Document auto tagging

This guide shows you how to set up AI-powered auto tagging for your documents.

Once a document’s content has been extracted, Papra can automatically apply the most relevant tags based on that content. This is done using an LLM, which analyzes the text and suggests appropriate tags from your existing tags and their descriptions. You can also let it create new tags when none of the existing ones are relevant.

The configuration lives per-organization, so each organization can independently:

  • Enable or disable auto tagging
  • Choose whether to create new tags
  • Limit the number of tags applied to each document

Auto tagging relies on two things:

  1. A configured LLM provider. Papra supports many providers out of the box, plus any OpenAI-compatible API. See the LLM configuration guide for details.
  2. Content extraction. Tags are derived from the document’s extracted text, so the document must go through content extraction first.

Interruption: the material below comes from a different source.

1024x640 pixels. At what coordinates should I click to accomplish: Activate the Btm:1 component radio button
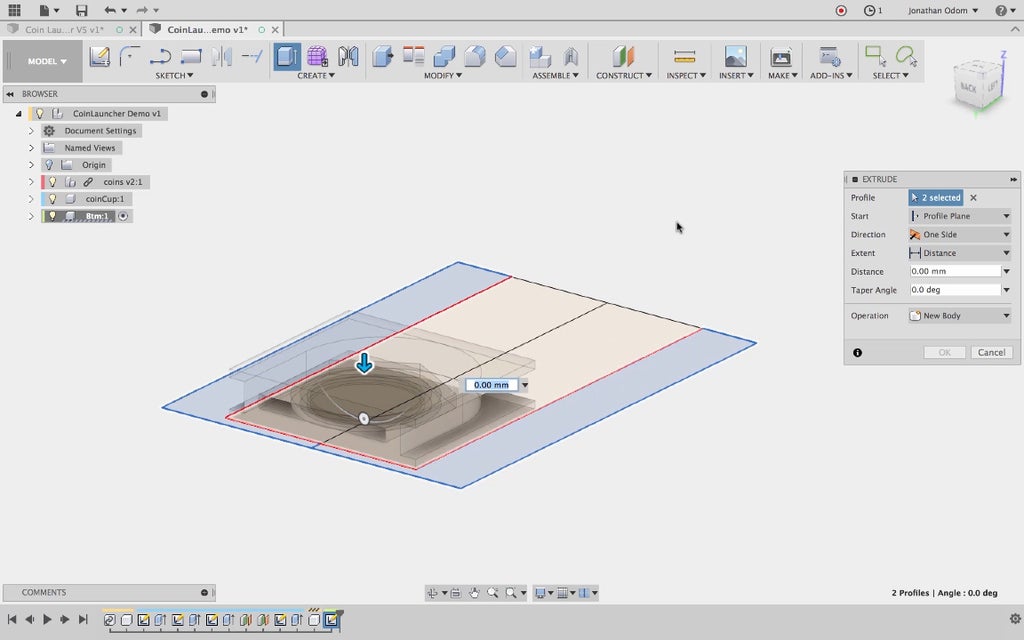[x=124, y=216]
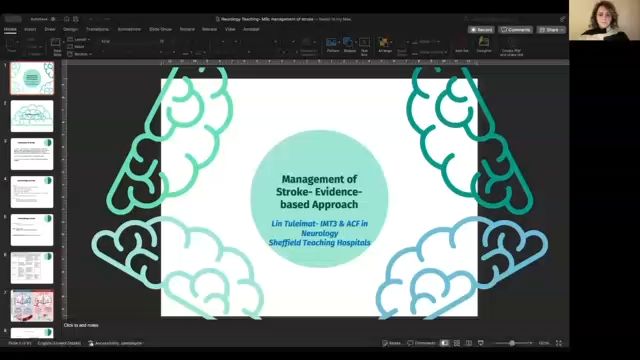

Auto tagging is gated by two server-side switches: the global AI switch and the auto tagging switch. Both must be enabled (the auto tagging switch is enabled by default).

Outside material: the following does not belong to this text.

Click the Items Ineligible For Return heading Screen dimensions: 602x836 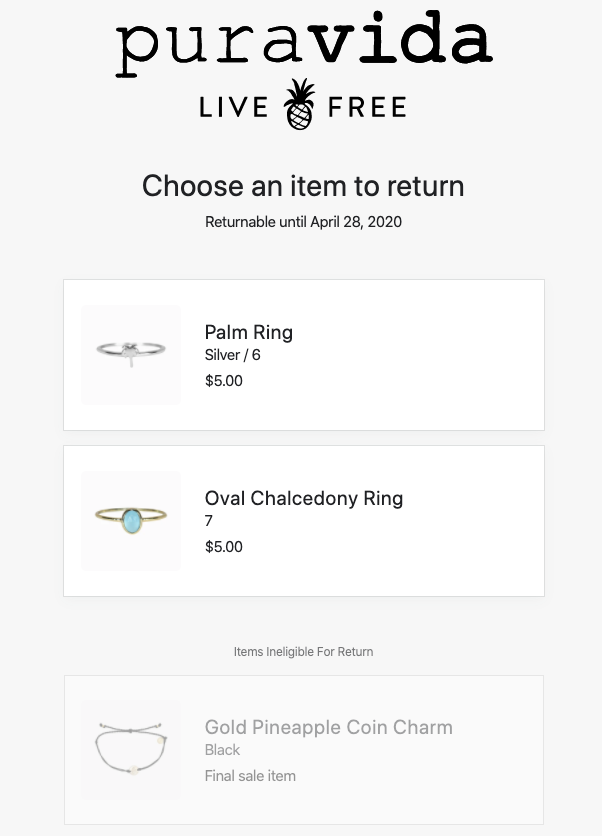tap(303, 652)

Example configuration using a local Ollama instance:

Terminal window
AI_IS_ENABLED=true
AI_DEFAULT_MODEL=ollama://qwen3:8b
AUTO_TAGGING_ENABLED=true
Variable Default Description
AI_IS_ENABLED false Master switch for all AI features. Must be true.
AUTO_TAGGING_ENABLED true Whether organizations are allowed to use auto tagging.
AUTO_TAGGING_MODEL falls back to AI_DEFAULT_MODEL The model used for auto tagging, in <adapter>://<model> form.
AUTO_TAGGING_DEFAULT_MAX_TAGS 5 Default maximum number of tags per document. Can be overridden per organization.

Once enabled on the server, organizations can turn auto tagging on in their settings.

In your organization settings, under the Auto tagging section, you can configure:

  • Enable auto tagging: Enable or disable auto tagging for this organization.
  • Create new tags: Allow or disallow creating new tags when none of the existing tags are relevant.
  • Max number of tags: Limit how many tags can be applied to each document (default 5). The LLM may return fewer.

organization settings screenshot

Once enabled, every time a document is added to Papra its extracted content is sent to the LLM for analysis, and the most relevant tags are applied automatically.

If auto tagging is not working as expected:

  • Check the server logs for errors related to the LLM provider or the auto tagging process.
  • Ensure the LLM provider is correctly configured and reachable from the Papra server (see LLM configuration).
  • Confirm both AI_IS_ENABLED and AUTO_TAGGING_ENABLED are set, and that auto tagging is enabled in the organization settings.
  • Make sure the document’s content was extracted — with no extracted text, the LLM has nothing to tag.
  • If no new tags ever appear, check that Create new tags is enabled and that the max tags limit is not too low.